The task:
Turn the lines below, starting with the line containing "You are a GUI" and going on through the line containing "point(688,89)", into a numbered list, with both of those lines included. Skip any blank lines and leave the pictures out.

Record excerpts:
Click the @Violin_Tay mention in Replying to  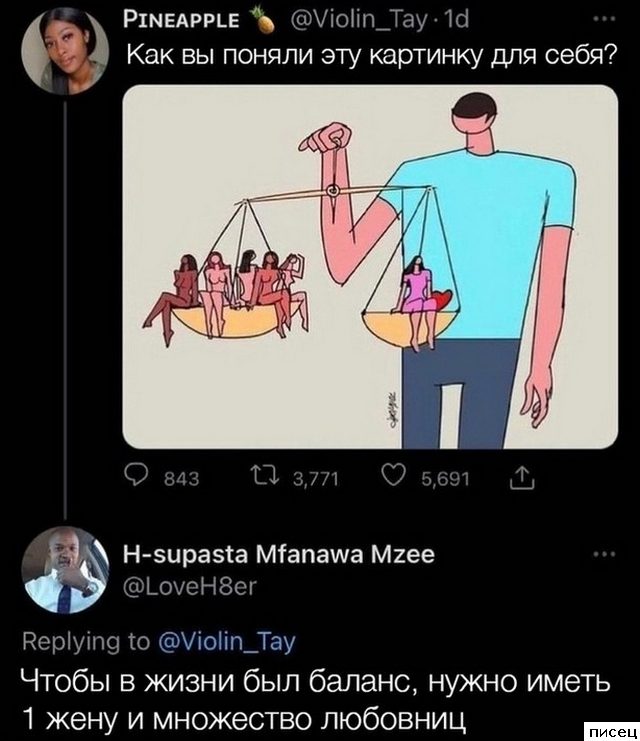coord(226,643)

* * *

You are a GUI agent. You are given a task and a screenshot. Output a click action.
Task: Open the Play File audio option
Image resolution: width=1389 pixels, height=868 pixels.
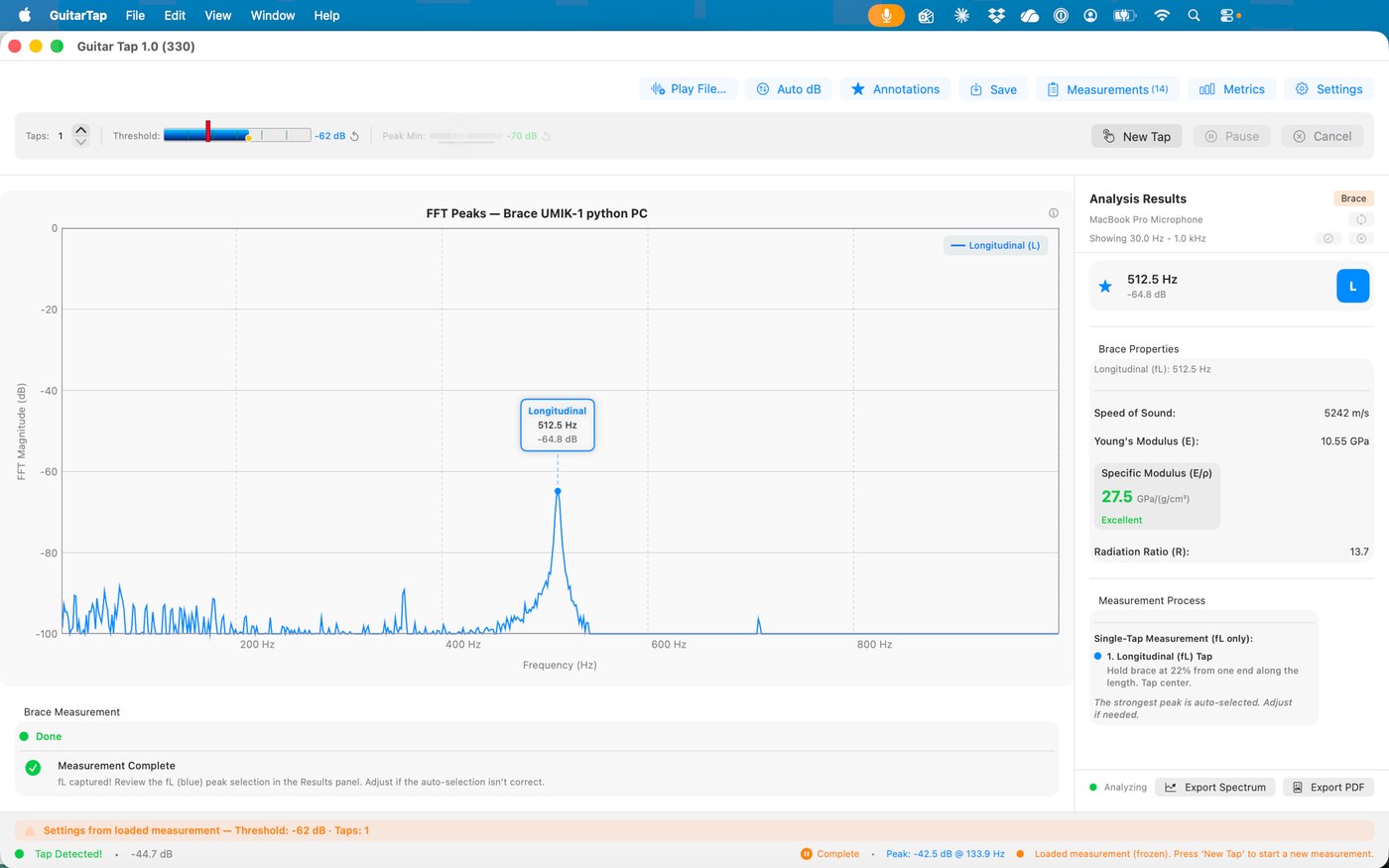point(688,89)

Correct answer:
1. You are a GUI agent. You are given a task and a screenshot. Output a click action.
2. Task: Open the Play File audio option
3. Image resolution: width=1389 pixels, height=868 pixels.
4. point(688,89)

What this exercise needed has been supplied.